Pouvez-vous nous expliquer concrètement ce qui se passe actuellement en Corse ? La situation internationale obligeant les chaînes d’information en continu à s’occuper principalement de l’Ukraine, nous n’avons pour l’instant que des vidéos d’émeutes diffusées sur les réseaux sociaux.

Je vais essayer de vous résumer tout ça. Cela fait quelques années déjà que traîne cette histoire du rapprochement des détenus corses de leurs familles, conformément au droit en vigueur.  Yvan Colonna et les co-accusés Alain Ferrandi et Pierre Alessandri devaient bénéficier selon les textes, de la levée du statut de détenus particulièrement signalés (DPS) et d’une procédure de rapprochement avec l’île. Le problème est que les établissements pénitentiaires de Corse ne sont pas adaptés à l’accueil des DPS. Donc tant que leur statut n’est pas levé, ils ne peuvent pas bénéficier de la procédure de rapprochement. Cette situation particulière s’ajoute à un contexte de tensions entre les nationalistes au pouvoir et l’Etat français aujourd’hui fragilisé par les Gilets Jaunes ou la situation internationale.

L’agression d’Yvan Colonna s’inscrit aussi dans une question lancinante de la société corse qui trouve une caisse de résonance dans la société française dans son ensemble. On peut tous constater qu’il y a une différence de traitement manifeste entre les détenus islamistes et les autres. Paradoxalement, les conditions de détention sont bien plus ouvertes pour ces personnes radicalisées et non réinsérables. La justice envisage plus facilement leur libération potentielle et leur détention est plus souple. Cela a exacerbé le sentiment d’injustice ressenti en Corse. D’autant plus que l’agression d’Yvan Colonna est particulièrement trouble. Songez que deux détenus DPS sont restés seuls pendant 8 minutes alors qu’Yvan Colonna n’a droit qu’à 20 minutes de sport par jour. Les détenus ne sont d’ailleurs intervenus qu’après que son agresseur Franck Elong Abé, djihadiste du Cameroun âgé de 36 ans, n’ait frappé à la porte fermée par les gardiens pour signaler que monsieur Colonna avait fait un « malaise cardiaque ». De quoi laisser place à des interprétations…

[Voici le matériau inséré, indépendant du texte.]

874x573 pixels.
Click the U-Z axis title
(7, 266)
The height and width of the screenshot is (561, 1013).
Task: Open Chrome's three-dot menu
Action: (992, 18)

Lire aussi : Le sens du projet Macron

Quel rôle a joué Emmanuel Macron là-dedans ? Le Canard Enchaîné a révélé que le président avait conclu un accord secret avec les responsables autonomistes.

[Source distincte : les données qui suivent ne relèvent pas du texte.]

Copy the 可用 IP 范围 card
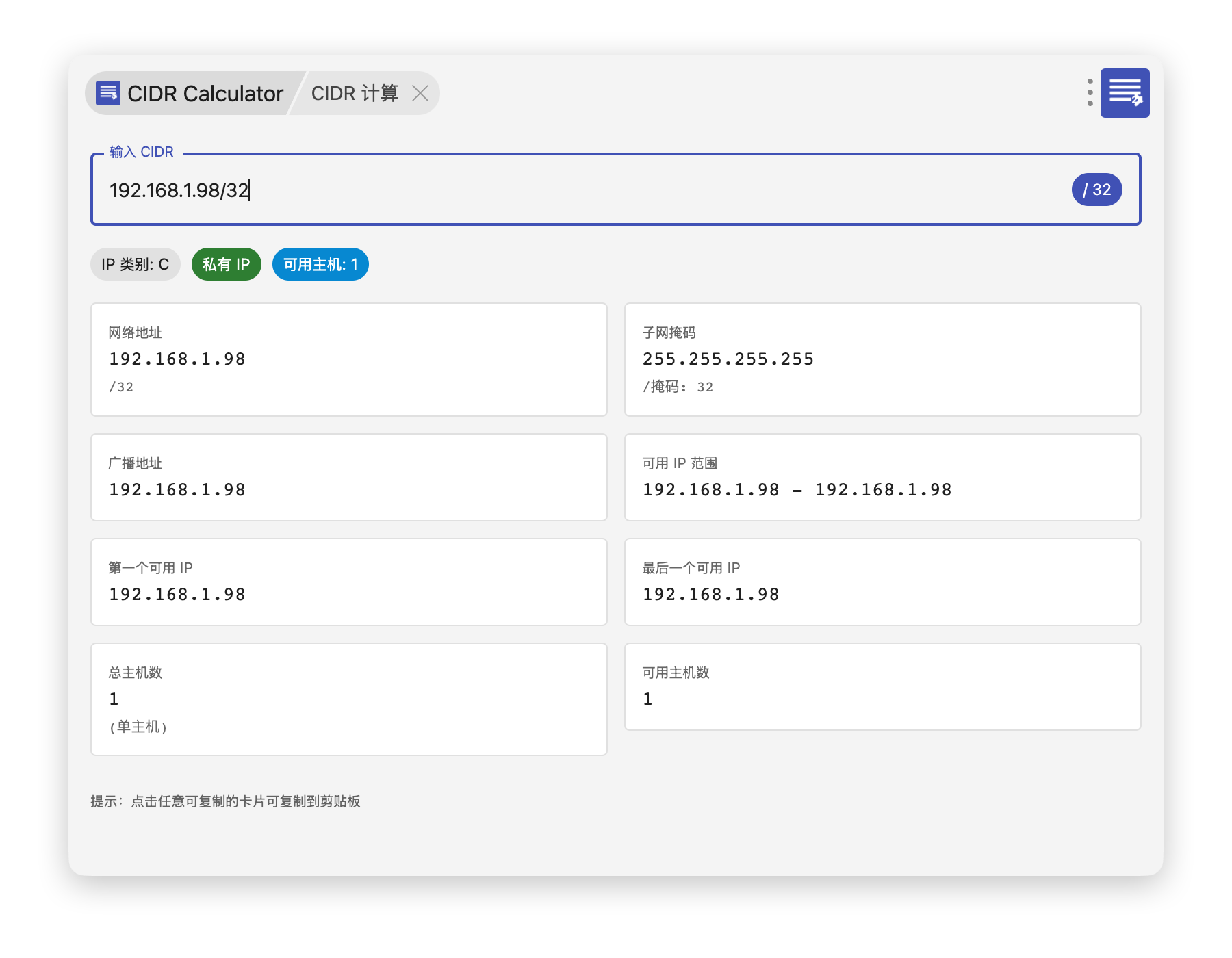1232x958 pixels. (x=882, y=477)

Il faut savoir que la majorité actuellement au pouvoir penche plutôt du côté autonomiste qu’indépendantiste. Ainsi, ils avaient appelé à voter Emmanuel Macron en 2017. Paul-Toussaint Parigi, sénateur de Corse et proche de Gilles Simeoni, siège avec Europe Ecologie Les Verts. Tout ça pour vous faire comprendre que les nationalistes sont dans une position politique très compliquée : leur électorat est très à droite comme le montrent les élections nationales mais eux sont plutôt de gauche. Ils ont une inclinaison naturelle pour Emmanuel Macron. Cette dichotomie entre les dirigeants nationalistes corses de gauche, comme leurs homologues catalans en Espagne, et les idées jacobines ou faussement décentralisatrices de la gauche au plan national, les met en grandes difficultés. Emmanuel Macron n’est par exemple pas un ami de la Corse. Les élus nationalistes vont naturellement à gauche sans se demander si la gauche porte un vrai projet de décentralisation. Il semble que dans la continuité de ce qu’il a fait, Emmanuel Macron ait mis dans la balance une forme d’autonomie renforcée tout en proposant le rapprochement des détenus, en vue d’un soutien à l’élection présidentielle.

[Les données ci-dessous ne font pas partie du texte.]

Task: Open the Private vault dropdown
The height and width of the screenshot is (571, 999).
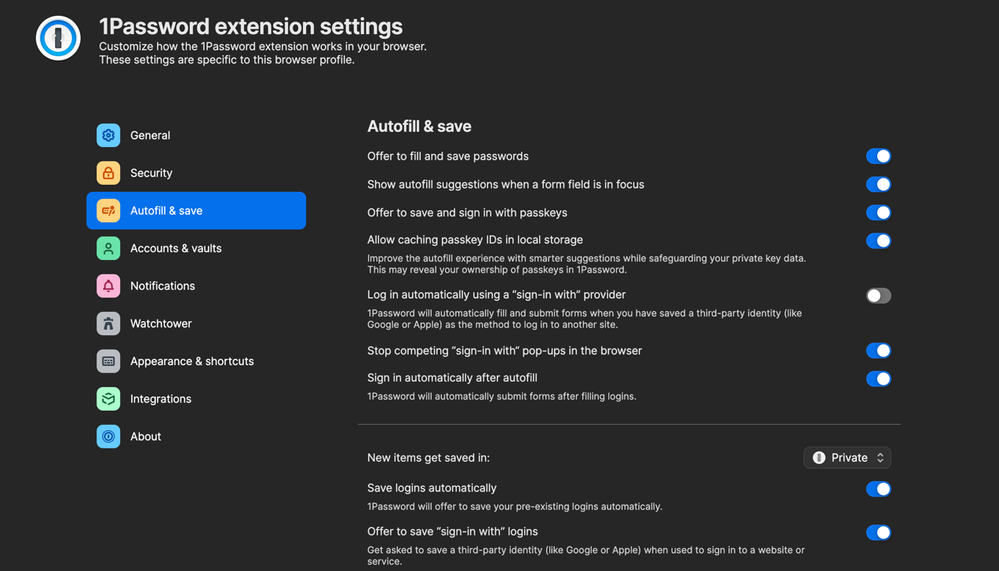Action: pyautogui.click(x=847, y=458)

On peut tolérer des manœuvres électorales, elles font partie du jeu politique en Corse comme ailleurs en France, mais en l’espèce celle-ci laisse une impression étrange après ce qui est arrivé à Yvan Colonna. Y aurait-il eu une intervention de barbouzes pour faire capoter l’accord et mettre Emmanuel Macron en difficultés ? Yvan Colonna serait alors la tragique victime collatérale d’une manœuvre au sommet. Serait-ce, sinon, le résultat d’une simple négligence coupable d’un Etat incapable de garantir une sécurité minimale aux DPS alors même qu’ils ont ce statut officiellement pour prévenir ce type de violences ?

« Emmanuel Macron n’est par exemple pas un ami de la Corse. »

Jean-Michel Mosconi

Vous sous-entendez qu’il pourrait y avoir eu un complot ? Mais de qui ?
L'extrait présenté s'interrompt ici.